Raw data
━━━

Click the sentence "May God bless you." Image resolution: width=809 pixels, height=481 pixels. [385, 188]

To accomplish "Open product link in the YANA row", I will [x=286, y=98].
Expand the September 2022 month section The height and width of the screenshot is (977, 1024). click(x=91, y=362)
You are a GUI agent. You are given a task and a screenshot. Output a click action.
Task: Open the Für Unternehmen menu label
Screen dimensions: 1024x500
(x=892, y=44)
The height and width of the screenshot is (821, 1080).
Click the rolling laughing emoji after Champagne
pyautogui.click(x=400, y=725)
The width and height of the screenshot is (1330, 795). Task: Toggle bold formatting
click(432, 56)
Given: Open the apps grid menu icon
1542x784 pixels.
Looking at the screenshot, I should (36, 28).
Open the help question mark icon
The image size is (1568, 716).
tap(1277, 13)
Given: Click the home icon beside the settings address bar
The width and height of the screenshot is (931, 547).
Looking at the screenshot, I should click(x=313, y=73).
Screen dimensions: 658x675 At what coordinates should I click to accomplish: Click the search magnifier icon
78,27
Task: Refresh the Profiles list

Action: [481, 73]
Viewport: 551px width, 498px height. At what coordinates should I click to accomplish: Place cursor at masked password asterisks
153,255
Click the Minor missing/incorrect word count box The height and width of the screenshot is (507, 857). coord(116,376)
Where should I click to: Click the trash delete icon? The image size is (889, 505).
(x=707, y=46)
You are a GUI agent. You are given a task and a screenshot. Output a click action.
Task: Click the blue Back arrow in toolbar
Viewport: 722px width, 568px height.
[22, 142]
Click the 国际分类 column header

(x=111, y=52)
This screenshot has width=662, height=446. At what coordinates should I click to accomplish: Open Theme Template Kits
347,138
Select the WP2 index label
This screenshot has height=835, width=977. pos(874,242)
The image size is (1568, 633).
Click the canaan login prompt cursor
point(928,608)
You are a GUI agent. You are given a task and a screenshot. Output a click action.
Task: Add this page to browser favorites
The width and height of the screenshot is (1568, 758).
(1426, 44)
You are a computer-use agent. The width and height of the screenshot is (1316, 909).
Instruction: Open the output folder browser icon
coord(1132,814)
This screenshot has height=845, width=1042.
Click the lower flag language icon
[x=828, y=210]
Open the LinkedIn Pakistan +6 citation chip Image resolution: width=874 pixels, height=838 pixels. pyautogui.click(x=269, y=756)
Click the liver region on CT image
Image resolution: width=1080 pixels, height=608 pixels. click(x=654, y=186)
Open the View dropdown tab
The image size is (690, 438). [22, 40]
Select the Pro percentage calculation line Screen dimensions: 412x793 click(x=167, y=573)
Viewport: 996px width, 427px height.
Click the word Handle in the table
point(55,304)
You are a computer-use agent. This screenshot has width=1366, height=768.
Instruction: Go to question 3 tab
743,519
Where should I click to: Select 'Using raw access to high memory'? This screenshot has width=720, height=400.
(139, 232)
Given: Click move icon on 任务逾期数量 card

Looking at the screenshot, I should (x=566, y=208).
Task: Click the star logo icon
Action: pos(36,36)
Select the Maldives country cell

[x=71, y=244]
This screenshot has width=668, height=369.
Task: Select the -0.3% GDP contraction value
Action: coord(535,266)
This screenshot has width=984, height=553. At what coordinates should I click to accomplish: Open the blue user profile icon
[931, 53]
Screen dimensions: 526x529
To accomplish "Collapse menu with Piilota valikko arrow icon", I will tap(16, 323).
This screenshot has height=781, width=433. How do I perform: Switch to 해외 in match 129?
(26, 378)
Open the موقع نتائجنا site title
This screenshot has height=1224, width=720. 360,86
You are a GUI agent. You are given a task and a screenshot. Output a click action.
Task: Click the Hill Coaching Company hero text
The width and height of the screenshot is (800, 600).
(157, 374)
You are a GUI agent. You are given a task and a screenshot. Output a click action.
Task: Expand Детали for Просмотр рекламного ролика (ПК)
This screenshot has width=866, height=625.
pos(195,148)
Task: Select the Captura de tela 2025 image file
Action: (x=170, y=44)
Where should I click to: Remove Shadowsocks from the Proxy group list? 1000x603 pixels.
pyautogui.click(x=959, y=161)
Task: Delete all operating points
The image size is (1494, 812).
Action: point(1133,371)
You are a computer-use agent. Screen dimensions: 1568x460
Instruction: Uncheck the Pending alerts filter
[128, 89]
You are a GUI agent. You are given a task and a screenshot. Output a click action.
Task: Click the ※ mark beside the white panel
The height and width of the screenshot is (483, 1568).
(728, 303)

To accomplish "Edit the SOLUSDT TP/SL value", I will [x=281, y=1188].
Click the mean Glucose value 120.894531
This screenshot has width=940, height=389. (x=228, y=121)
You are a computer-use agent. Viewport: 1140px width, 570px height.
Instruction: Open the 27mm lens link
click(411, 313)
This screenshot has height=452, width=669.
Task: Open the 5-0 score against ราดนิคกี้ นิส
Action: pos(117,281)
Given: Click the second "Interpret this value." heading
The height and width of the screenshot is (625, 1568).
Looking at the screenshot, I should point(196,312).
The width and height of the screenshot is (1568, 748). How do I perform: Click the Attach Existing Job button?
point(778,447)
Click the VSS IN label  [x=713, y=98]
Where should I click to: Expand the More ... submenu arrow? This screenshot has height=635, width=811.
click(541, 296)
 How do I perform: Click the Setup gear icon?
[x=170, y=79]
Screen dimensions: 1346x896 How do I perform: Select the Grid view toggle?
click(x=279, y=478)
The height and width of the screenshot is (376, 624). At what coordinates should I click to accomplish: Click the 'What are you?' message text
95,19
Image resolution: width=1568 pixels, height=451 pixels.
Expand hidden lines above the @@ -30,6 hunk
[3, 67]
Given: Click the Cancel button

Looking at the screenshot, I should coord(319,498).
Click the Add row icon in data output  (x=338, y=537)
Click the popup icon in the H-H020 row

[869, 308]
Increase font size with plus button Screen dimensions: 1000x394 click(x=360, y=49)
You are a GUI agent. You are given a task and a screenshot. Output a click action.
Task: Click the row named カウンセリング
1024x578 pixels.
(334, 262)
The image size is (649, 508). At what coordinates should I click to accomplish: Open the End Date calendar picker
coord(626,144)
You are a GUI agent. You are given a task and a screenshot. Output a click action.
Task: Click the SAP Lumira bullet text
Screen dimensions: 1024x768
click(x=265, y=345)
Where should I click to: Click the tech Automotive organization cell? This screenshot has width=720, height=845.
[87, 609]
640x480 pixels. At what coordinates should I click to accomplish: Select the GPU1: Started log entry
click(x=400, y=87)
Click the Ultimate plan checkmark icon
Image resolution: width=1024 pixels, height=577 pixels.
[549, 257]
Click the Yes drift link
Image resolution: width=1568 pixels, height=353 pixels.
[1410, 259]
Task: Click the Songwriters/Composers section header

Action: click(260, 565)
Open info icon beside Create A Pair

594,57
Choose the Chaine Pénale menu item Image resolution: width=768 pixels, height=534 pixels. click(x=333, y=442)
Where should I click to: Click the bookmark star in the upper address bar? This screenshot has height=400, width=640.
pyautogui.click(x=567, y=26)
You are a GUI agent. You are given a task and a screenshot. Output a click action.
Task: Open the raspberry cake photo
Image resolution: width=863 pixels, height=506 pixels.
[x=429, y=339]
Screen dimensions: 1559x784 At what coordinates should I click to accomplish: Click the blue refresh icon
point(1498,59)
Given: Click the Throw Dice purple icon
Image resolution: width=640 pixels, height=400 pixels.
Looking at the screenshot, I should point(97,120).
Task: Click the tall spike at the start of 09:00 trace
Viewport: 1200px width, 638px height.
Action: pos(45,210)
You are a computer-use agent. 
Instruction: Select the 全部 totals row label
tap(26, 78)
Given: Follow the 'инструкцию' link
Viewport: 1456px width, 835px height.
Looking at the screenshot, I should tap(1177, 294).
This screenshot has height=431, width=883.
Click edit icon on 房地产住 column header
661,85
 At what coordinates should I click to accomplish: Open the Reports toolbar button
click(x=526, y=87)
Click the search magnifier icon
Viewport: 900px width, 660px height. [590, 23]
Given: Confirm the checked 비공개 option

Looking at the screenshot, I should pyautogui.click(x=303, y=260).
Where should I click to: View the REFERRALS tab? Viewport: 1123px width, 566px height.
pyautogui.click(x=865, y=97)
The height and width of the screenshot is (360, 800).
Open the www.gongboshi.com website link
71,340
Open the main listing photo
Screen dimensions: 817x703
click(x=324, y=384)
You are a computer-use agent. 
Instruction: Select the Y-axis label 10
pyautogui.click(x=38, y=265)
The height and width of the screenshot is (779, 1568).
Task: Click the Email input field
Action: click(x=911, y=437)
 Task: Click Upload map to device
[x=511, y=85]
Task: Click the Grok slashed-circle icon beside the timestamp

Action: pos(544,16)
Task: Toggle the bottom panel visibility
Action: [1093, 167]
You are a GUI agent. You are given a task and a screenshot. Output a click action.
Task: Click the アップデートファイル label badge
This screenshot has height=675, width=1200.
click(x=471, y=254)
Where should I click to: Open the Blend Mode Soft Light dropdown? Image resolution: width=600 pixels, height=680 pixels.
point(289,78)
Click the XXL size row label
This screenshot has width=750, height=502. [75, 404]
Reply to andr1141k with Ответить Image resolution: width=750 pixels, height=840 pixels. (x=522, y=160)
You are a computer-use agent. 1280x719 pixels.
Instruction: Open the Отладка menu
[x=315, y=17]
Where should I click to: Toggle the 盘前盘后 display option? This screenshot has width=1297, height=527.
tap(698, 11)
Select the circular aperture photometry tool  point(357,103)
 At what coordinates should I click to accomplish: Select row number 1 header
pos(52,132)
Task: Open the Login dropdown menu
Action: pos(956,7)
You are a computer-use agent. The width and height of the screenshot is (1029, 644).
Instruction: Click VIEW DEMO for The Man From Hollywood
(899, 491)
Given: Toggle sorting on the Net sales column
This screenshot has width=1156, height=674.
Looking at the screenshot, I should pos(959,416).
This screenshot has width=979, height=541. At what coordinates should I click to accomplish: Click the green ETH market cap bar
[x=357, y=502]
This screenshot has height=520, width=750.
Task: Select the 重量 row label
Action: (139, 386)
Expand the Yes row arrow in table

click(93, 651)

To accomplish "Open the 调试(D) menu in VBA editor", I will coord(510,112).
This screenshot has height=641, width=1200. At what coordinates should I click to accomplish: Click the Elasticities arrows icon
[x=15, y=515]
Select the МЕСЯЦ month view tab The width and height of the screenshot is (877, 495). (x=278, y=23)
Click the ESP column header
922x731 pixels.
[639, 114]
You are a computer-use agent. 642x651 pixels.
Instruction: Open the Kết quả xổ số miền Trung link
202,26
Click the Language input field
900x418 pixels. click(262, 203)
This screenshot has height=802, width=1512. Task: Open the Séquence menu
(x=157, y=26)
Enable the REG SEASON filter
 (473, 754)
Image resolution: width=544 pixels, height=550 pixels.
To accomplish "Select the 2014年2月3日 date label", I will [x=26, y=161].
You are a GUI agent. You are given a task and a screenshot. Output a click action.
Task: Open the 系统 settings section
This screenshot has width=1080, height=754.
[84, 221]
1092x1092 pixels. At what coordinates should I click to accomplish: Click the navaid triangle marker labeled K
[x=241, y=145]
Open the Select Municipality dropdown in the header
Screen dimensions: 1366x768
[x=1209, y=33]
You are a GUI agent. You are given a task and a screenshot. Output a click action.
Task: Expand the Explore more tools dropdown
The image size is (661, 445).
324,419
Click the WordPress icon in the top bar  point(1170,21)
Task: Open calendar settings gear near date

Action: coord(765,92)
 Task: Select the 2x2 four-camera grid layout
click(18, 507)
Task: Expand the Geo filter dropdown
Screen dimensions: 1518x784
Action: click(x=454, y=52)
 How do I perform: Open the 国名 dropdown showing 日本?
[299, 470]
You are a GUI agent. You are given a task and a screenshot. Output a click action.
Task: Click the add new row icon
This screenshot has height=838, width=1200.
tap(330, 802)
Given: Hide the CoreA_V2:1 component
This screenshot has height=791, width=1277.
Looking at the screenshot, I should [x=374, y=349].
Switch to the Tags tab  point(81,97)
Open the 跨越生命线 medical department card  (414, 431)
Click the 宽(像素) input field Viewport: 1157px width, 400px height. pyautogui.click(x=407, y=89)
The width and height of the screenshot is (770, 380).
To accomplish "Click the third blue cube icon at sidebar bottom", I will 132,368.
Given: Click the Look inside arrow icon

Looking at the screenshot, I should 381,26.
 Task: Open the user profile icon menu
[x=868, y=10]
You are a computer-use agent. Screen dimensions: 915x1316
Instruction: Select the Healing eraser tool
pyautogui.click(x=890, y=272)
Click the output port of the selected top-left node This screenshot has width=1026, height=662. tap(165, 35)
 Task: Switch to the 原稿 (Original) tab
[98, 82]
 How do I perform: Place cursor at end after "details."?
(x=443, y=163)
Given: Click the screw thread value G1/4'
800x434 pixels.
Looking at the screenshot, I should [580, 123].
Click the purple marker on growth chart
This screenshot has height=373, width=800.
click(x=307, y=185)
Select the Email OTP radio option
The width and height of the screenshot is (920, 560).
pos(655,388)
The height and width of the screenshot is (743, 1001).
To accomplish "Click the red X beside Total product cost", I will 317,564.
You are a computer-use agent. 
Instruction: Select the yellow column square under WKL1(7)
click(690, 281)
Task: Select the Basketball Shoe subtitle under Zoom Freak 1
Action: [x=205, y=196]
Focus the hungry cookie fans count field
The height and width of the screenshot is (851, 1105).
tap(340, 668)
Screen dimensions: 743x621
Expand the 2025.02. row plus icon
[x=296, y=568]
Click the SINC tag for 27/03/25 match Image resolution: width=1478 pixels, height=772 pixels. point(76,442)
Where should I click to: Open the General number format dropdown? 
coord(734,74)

━━━

Task statement
Using the material, show each line where the string "purple" can be found.

Answer for the task
Given: Click the Throw Dice purple icon
Click the purple marker on growth chart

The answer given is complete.